%%
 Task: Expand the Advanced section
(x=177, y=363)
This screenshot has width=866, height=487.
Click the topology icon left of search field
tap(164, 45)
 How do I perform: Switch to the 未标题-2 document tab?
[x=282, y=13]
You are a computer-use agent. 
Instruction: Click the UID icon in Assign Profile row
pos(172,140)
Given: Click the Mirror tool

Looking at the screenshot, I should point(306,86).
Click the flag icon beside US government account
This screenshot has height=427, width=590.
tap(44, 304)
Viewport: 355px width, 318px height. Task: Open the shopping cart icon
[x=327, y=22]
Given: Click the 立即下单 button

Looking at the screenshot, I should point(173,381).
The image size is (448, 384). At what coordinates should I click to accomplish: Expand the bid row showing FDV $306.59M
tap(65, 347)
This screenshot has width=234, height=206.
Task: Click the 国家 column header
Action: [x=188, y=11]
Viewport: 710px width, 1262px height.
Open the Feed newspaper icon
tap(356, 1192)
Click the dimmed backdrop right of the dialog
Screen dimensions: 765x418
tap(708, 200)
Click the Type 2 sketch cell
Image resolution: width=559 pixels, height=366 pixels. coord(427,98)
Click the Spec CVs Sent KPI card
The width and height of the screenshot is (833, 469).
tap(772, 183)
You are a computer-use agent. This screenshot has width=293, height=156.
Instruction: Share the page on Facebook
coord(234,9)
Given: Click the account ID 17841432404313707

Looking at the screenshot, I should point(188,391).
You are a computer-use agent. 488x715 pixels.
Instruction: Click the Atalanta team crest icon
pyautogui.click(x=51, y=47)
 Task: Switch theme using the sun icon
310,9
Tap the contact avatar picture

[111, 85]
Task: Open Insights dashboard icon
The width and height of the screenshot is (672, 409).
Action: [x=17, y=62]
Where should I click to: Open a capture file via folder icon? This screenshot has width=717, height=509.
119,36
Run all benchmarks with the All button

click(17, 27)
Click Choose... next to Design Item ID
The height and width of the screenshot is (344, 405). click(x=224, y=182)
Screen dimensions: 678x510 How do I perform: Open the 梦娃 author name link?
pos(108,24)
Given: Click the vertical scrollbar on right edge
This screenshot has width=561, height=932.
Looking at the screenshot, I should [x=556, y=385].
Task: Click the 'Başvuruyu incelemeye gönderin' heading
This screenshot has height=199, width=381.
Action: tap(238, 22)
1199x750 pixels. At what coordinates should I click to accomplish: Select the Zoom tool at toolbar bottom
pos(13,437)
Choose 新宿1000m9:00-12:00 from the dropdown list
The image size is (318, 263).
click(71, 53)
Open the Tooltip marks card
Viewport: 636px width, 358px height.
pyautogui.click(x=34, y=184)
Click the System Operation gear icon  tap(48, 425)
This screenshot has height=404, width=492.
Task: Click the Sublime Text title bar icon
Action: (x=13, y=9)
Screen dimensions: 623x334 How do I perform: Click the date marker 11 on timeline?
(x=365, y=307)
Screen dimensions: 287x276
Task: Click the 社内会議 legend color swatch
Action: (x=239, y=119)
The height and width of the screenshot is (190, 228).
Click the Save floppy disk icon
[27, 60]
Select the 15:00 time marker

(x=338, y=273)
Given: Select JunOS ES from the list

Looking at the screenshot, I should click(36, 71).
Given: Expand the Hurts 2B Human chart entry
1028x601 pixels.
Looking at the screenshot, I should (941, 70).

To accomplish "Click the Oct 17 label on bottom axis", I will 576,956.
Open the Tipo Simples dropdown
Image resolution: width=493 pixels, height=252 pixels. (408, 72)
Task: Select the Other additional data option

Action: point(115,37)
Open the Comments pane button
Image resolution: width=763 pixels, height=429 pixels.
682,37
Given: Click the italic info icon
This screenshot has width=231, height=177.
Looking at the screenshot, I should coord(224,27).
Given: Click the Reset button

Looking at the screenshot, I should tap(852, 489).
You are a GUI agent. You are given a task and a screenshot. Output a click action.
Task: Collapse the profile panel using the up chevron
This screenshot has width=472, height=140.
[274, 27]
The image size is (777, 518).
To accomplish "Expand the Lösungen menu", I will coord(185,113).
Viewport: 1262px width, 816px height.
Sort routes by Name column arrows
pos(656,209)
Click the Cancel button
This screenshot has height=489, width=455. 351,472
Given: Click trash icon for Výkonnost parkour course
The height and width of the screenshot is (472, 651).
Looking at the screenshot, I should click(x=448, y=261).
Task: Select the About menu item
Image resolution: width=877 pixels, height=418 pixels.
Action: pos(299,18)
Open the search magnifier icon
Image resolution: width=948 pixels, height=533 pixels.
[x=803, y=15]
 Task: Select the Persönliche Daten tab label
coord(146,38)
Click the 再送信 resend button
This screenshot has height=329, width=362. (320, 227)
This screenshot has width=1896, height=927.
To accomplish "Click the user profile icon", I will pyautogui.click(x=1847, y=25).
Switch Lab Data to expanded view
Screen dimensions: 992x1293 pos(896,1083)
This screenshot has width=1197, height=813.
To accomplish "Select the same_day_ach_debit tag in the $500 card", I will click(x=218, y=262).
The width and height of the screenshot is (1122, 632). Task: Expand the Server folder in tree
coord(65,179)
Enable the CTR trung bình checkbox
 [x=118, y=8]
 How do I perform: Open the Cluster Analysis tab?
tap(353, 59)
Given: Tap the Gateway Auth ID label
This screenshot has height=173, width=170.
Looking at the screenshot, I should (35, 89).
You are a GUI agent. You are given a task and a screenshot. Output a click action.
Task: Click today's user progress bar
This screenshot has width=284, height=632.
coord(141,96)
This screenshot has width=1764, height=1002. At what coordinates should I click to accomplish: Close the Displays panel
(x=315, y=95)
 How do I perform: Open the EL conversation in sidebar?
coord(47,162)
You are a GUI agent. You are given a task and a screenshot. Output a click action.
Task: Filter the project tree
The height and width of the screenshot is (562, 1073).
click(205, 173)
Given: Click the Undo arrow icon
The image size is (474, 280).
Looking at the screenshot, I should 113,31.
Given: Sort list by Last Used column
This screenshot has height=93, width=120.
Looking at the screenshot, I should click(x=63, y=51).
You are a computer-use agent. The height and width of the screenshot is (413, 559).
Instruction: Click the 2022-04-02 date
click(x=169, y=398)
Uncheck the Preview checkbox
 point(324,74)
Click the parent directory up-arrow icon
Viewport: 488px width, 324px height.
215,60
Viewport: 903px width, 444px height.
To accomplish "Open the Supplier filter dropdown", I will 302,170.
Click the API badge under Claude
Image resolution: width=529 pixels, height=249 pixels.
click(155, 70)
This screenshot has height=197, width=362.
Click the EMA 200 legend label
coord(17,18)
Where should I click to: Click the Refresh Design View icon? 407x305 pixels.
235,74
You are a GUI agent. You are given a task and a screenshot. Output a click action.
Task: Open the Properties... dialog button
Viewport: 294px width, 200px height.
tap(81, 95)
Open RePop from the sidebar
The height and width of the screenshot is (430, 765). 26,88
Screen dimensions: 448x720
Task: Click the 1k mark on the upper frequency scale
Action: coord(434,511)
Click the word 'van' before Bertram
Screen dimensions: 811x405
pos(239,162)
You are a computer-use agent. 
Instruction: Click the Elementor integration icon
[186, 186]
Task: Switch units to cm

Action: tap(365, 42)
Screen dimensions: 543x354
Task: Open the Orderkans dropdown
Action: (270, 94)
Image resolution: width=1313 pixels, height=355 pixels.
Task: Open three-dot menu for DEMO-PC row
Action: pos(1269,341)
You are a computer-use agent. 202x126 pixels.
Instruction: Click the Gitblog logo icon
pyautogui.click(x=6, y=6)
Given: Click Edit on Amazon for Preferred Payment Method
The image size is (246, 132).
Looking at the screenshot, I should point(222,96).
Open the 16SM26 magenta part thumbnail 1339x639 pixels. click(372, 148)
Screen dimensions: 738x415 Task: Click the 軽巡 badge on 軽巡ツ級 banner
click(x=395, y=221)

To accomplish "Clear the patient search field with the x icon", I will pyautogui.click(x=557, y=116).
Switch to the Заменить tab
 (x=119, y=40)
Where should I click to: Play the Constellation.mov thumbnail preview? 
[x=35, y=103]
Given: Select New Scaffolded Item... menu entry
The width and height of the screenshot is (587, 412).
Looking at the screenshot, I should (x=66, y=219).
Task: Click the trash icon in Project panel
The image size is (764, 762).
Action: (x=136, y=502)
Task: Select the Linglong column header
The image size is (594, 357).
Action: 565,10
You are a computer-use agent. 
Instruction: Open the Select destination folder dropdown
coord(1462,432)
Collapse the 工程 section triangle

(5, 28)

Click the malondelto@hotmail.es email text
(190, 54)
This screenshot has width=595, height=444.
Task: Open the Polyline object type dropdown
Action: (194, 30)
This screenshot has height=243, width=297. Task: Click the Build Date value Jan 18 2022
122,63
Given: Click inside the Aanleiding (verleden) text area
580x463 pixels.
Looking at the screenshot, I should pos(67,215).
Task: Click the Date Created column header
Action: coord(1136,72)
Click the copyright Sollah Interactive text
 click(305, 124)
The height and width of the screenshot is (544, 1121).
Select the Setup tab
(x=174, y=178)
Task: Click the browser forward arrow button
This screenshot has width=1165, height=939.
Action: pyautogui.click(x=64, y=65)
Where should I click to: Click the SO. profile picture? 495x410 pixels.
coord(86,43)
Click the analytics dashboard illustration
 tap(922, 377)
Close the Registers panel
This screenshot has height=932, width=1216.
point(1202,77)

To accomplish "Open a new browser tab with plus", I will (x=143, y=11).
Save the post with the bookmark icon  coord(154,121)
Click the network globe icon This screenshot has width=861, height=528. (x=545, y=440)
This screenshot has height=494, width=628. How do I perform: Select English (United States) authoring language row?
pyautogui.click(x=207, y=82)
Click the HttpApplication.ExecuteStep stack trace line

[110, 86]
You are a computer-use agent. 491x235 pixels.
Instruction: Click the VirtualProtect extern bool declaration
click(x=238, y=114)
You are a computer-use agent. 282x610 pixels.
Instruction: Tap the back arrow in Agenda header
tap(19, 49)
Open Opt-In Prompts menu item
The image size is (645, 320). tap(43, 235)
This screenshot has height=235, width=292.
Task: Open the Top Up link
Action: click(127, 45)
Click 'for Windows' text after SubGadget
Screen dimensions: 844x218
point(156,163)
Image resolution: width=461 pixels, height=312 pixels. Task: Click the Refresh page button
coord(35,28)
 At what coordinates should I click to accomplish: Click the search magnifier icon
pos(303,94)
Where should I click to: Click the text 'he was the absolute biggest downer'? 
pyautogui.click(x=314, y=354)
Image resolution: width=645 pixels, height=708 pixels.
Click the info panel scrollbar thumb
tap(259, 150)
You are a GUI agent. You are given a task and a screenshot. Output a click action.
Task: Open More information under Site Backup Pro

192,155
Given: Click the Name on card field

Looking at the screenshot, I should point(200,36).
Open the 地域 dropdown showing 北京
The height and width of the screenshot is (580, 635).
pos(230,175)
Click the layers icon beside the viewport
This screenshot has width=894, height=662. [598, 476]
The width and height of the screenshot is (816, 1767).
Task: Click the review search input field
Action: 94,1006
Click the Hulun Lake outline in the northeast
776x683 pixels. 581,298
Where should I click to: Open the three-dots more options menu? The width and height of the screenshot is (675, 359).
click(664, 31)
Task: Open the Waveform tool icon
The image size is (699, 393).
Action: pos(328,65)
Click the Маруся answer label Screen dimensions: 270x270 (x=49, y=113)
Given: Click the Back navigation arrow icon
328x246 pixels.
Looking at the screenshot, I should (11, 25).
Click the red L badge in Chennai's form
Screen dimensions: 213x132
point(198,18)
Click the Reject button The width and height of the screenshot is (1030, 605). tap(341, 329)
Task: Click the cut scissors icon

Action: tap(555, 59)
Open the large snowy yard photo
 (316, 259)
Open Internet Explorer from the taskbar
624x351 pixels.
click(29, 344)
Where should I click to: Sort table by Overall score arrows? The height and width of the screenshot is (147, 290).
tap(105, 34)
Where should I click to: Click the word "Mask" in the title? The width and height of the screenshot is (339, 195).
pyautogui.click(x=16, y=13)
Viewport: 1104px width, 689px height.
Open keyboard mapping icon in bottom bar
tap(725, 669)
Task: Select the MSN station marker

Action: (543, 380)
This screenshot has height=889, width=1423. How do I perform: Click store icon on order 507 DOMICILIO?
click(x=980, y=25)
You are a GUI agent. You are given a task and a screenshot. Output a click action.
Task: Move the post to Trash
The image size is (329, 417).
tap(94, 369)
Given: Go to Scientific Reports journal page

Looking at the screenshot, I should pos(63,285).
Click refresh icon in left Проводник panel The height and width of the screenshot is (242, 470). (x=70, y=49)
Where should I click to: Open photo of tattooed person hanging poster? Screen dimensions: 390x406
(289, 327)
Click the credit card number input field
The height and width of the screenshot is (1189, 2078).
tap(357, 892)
%%
# [WHAT IS EXPECTED]
Sift the data above for lines with "entry", then copy each one.

# [WRITTEN ANSWER]
Given: Expand the Hurts 2B Human chart entry
Given: Select New Scaffolded Item... menu entry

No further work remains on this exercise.